# [Your task]
With the line containing "You are a GUI" as the final line, restate exactly every line of the data below from the first one onward, and copy no pictures.
═════ Information shown ═════
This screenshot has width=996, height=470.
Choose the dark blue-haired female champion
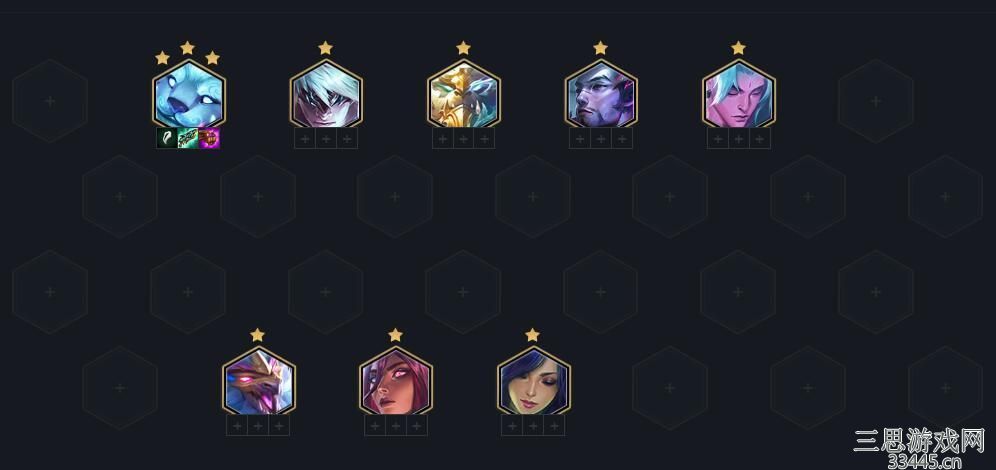[x=534, y=382]
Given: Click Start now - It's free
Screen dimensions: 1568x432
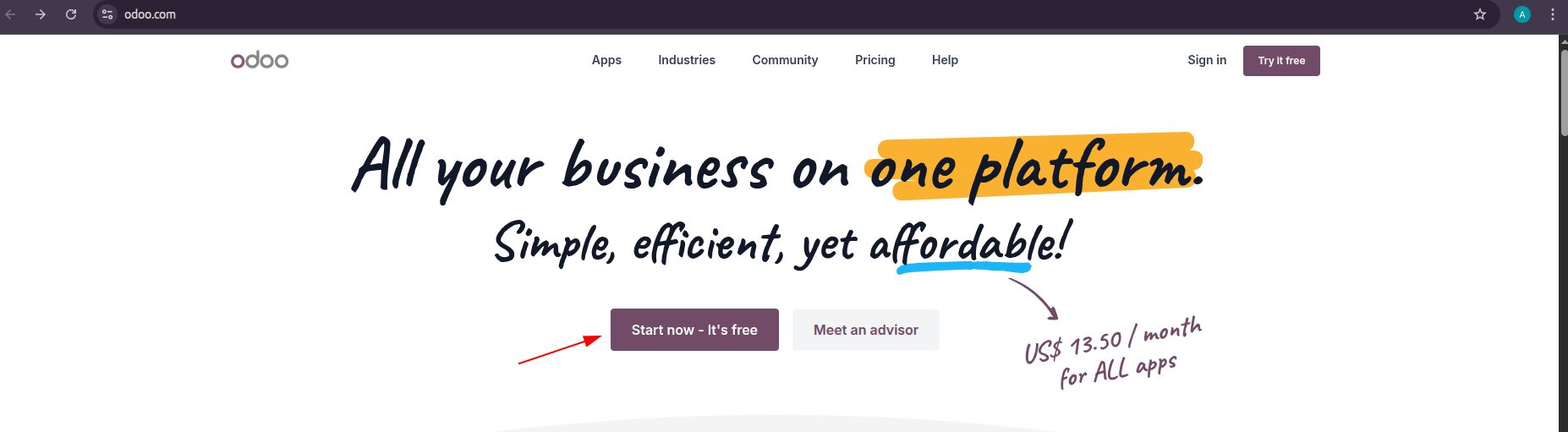Looking at the screenshot, I should pyautogui.click(x=694, y=330).
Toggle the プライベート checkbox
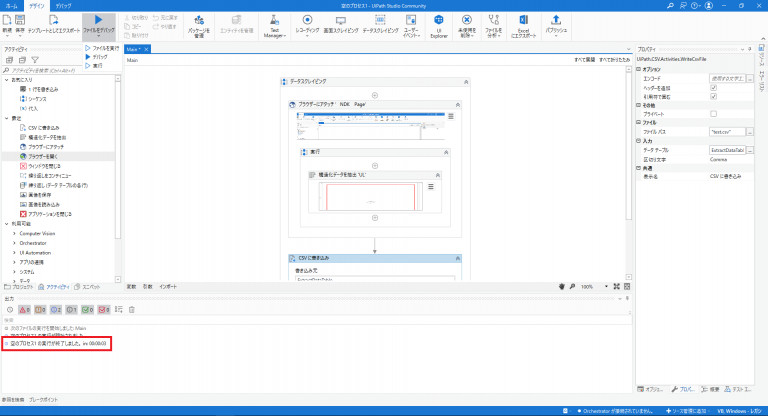The width and height of the screenshot is (768, 416). click(x=712, y=113)
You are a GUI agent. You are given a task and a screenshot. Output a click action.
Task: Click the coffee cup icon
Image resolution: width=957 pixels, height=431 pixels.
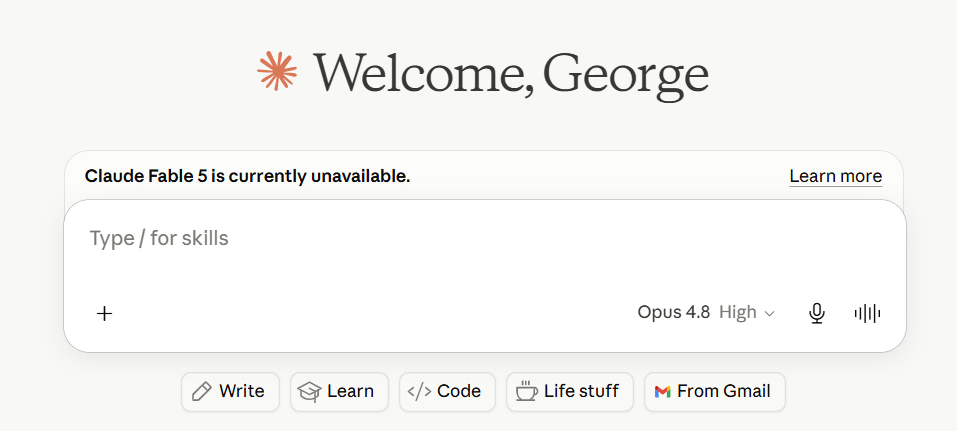coord(526,391)
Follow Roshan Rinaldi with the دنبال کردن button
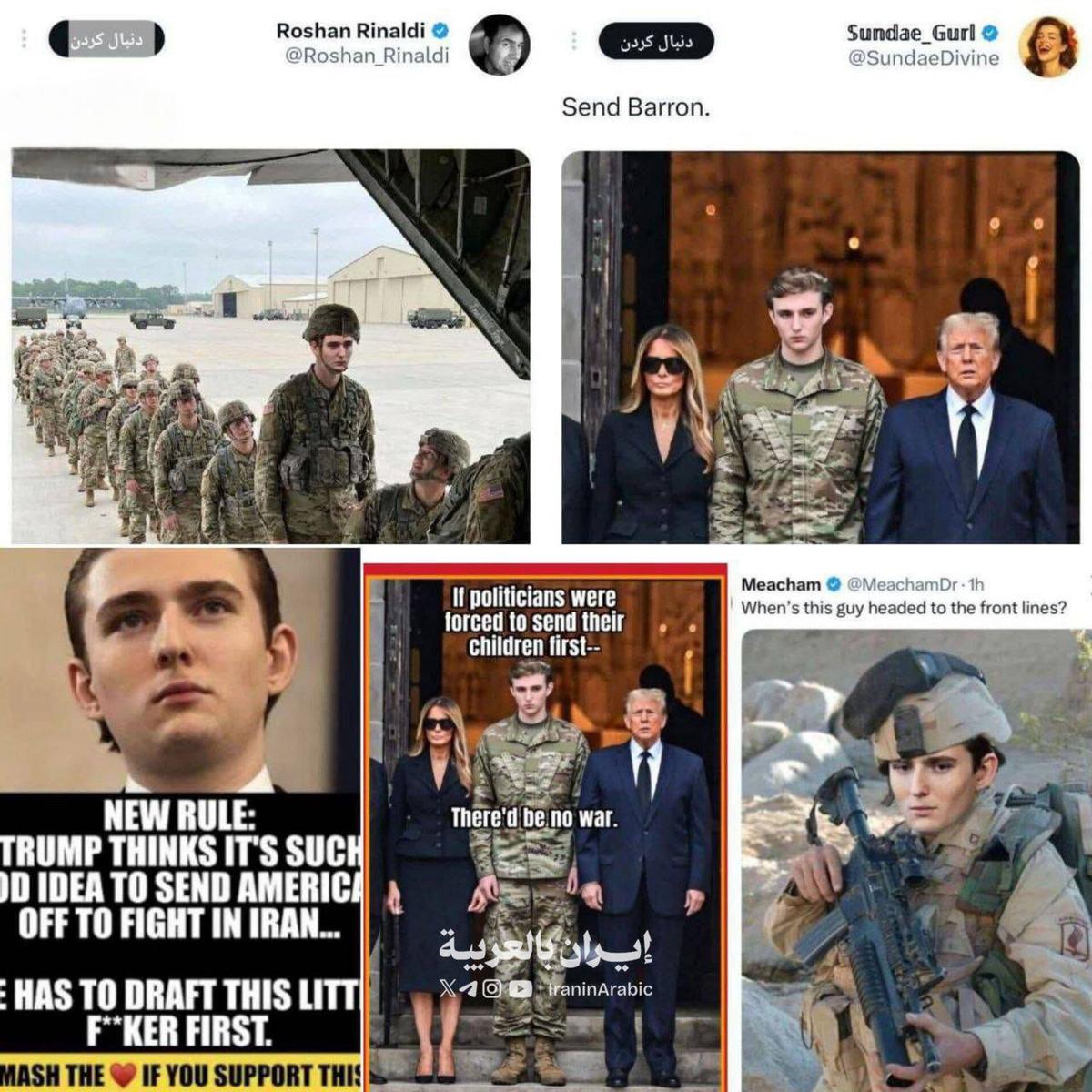Viewport: 1092px width, 1092px height. (x=107, y=40)
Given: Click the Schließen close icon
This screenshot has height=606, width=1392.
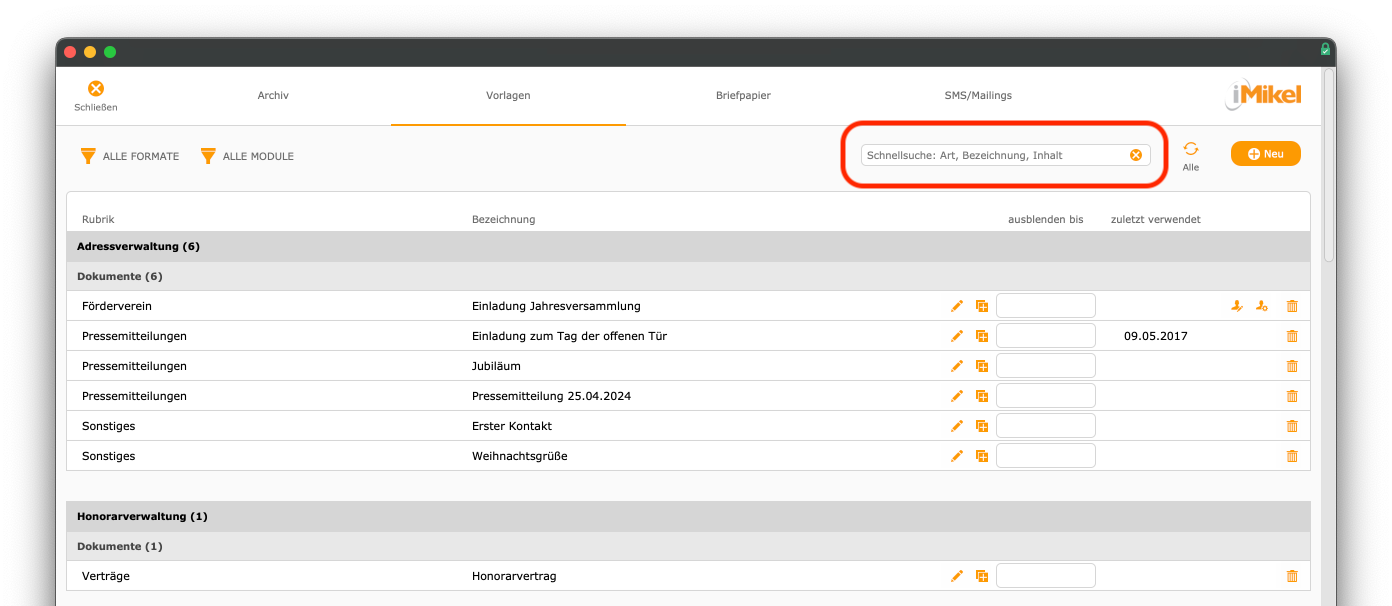Looking at the screenshot, I should click(x=96, y=88).
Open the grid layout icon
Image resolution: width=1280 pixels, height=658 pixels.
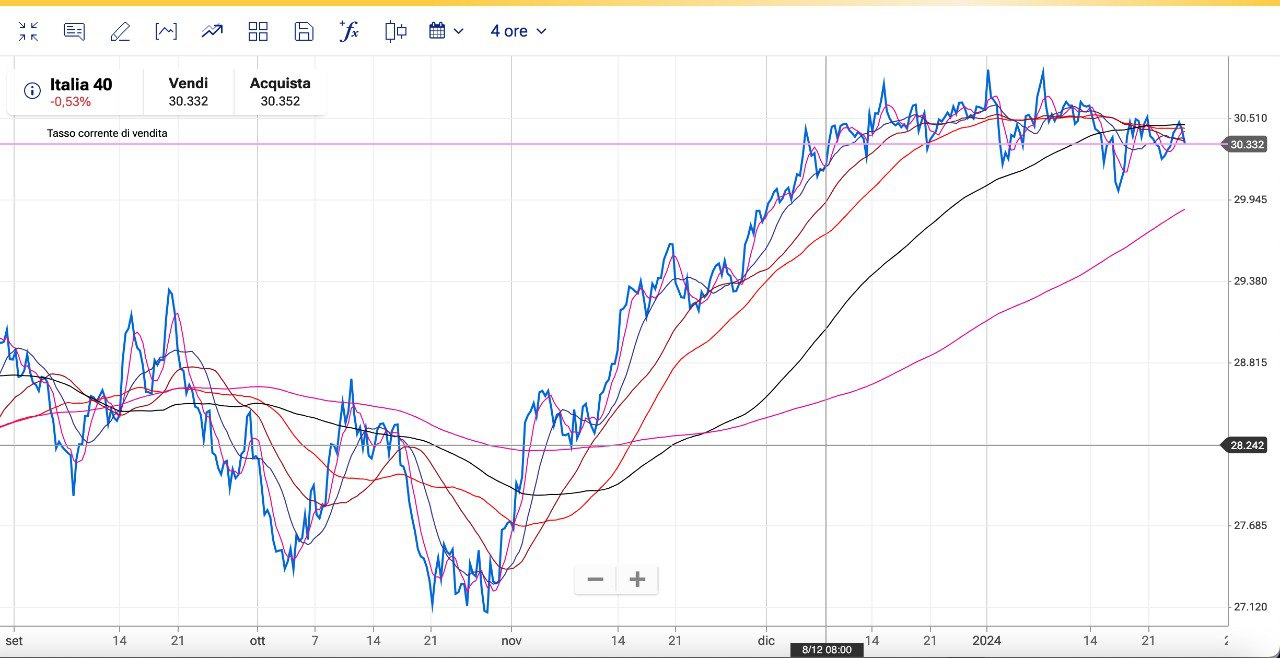258,31
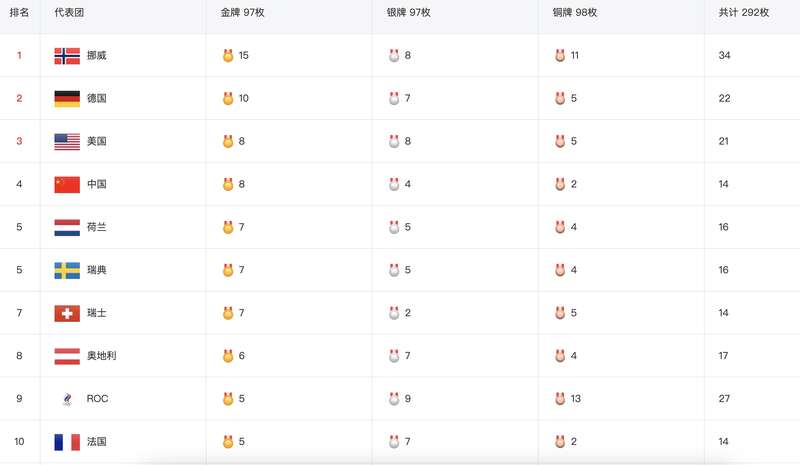Click the 代表团 column header

(69, 12)
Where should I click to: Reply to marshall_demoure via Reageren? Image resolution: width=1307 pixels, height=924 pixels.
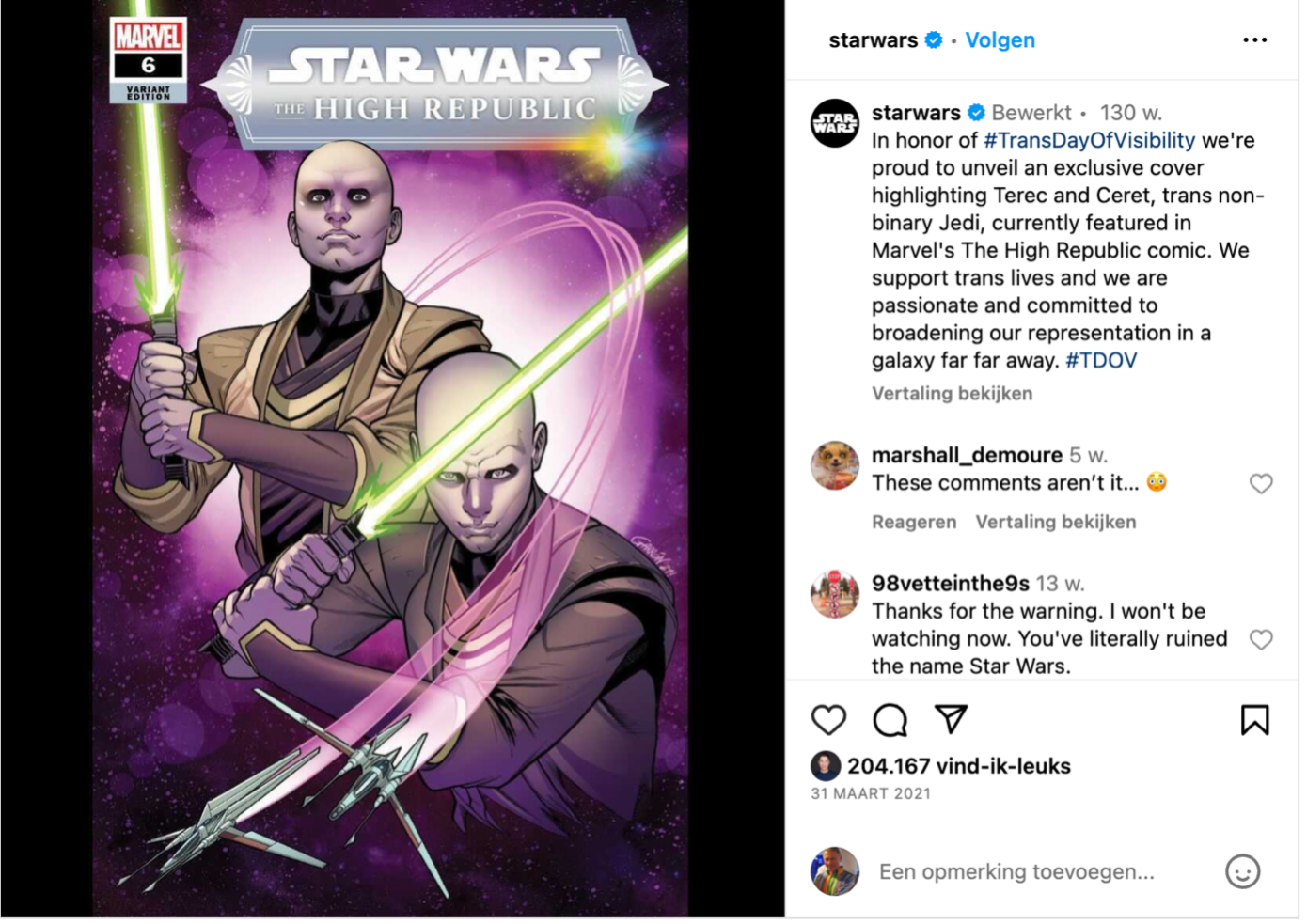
═════
# [Output for this task]
This screenshot has width=996, height=470.
Choose the dark blue-haired female champion
[x=534, y=382]
Given: Click Start now - It's free
Screen dimensions: 1568x432
Looking at the screenshot, I should pyautogui.click(x=694, y=330).
Toggle the プライベート checkbox
The width and height of the screenshot is (768, 416). click(x=712, y=113)
You are a GUI agent. You are given a task and a screenshot. Output a click action.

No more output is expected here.